Grounds for Sculpture

 

Grounds For Sculpture was founded by artist and philanthropist Seward Johnson and opened in 1992 on what used to be the New Jersey State Fairgrounds and was a natural extension of its predecessor, The Johnson Atelier. Across 42 verdant acres, there are about 300 contemporary sculptures and indoors, six galleries hold temporary exhibitions.

Art Omi

 

Art Omi sits on 120 acres in the Hudson Valley and peppered over its landscape are large-scale works and a 1,500-square-foot gallery. The Sculpture & Architecture Park currently offers more than 60 works by artists and architects that are changed each year.

Dia: Beacon

 

The aptly name Dia: Beacon is indeed a signal destination for fans of contemporary art—or anyone else, for that matter. Located just up the river from New York in Dutchess County, Dia: Beacon, serves as the sprawling showcase for the Dia Art Foundation’s unparalleled collection of Minimalist Art.

Olana State Historic Site

This stunning home that used to belong to artist and explorer Frederic Church will stop you in your tracks. Olana, which is the “old Latin name for a place in Persia, to which the artist’s home bears some resemblance in situation,” was where Church lived full time in the 1890s and painted during and after his training with artist Thomas Cole.

Parrish Art Museum

Founded in 1898 by Samuel Longstreth Parrish as a one-room exhibition hall in Southampton Village, this major art museum in the Hamptons is now a massive facility in Water Mill that presents about 15 temporary exhibitions each year, or about 3,000 works, including special exhibitions and group shows.

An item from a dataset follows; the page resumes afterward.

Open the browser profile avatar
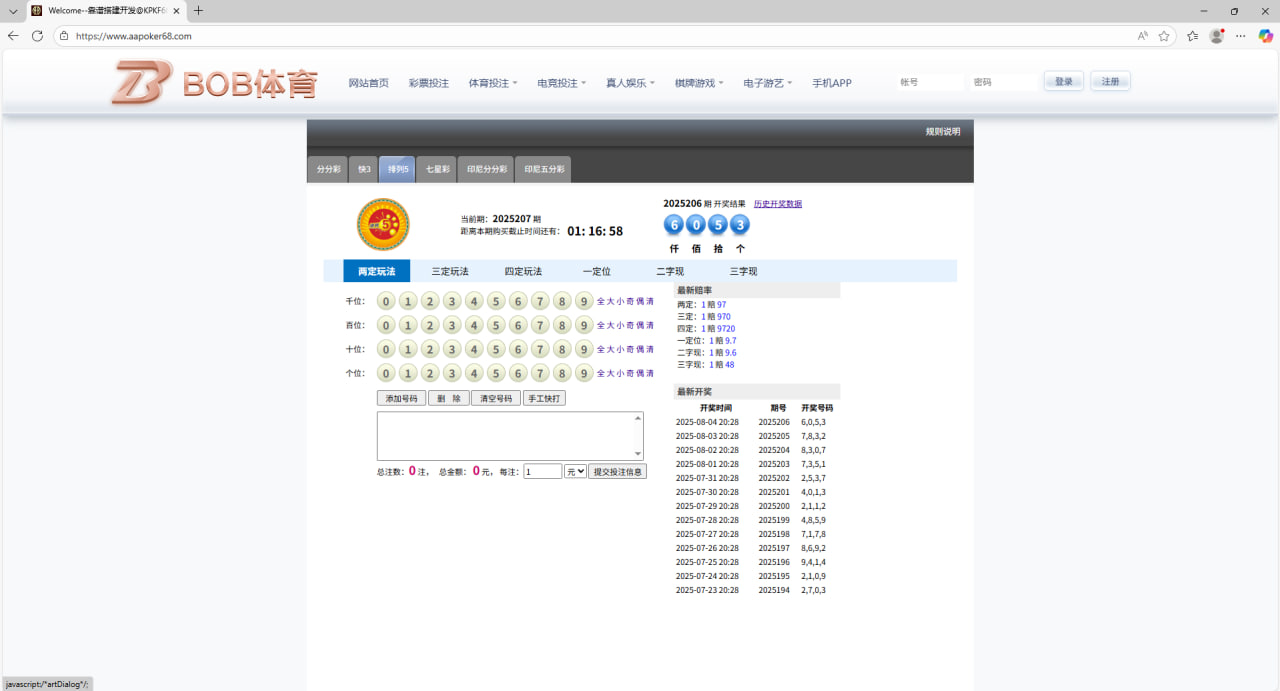The width and height of the screenshot is (1280, 691). pos(1216,36)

Philadelphia Museum of Art

It’s not every institution that can claim an association with Sylvester Stallone and Marcel Duchamp, but Philly’s premier museum is able to do just that. As for Duchamp, the museum owns two of his enigmatic masterpieces “The Large Glass” and “Étant donnés,” which you could say respectively represent the Mona Lisa and Sistine Ceiling of 20th-century Conceptual Art.

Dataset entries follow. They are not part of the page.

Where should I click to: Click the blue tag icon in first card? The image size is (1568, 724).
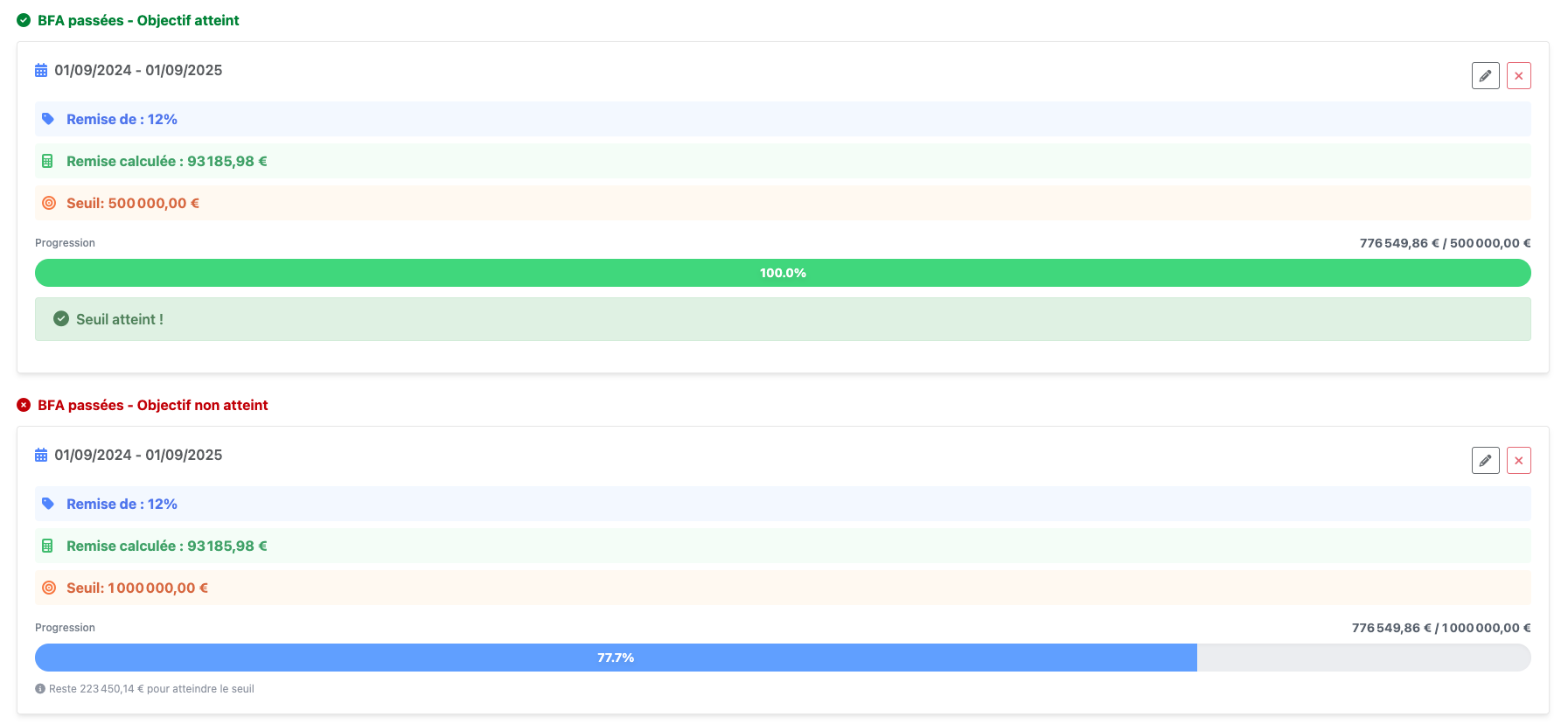[48, 119]
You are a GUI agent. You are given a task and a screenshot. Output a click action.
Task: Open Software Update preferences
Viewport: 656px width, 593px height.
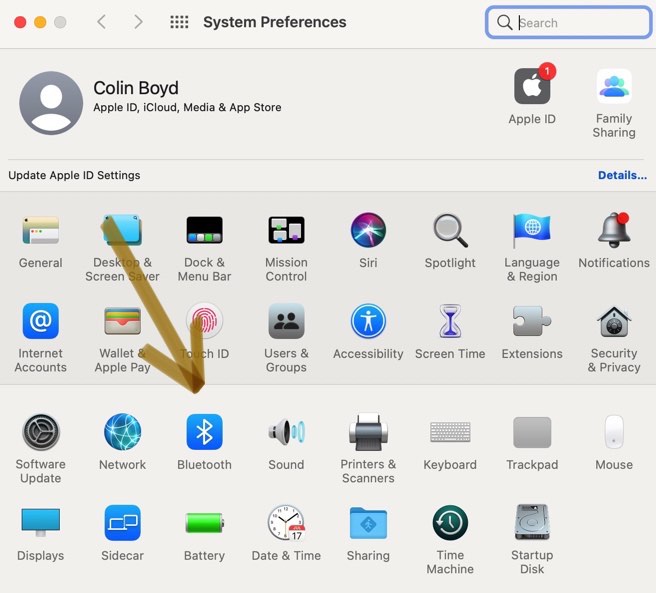coord(41,433)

The Dan Flavin Art Institute

Located in an old firehouse that also once housed a Baptist church, The Dan Flavin Art Institute is one of several artist-project sites maintained by the Dia Art Foundation across the country.

The Aldrich Contemporary Art Museum

 

The fall, leaf-peeping season is the time most people think of going to Ridgefield, CT, but summer is just as lovely, and it’s worth the trip just to visit this museum devoted to contemporary art—one the first of its kind in the country. It was founded in 1964 by fashion designer Larry Aldrich (1906–2001), who sold his collection of Picasso, Miró, Chagall, Paul Klee among others to pay for the property: A former church and general store dating from the 18th century.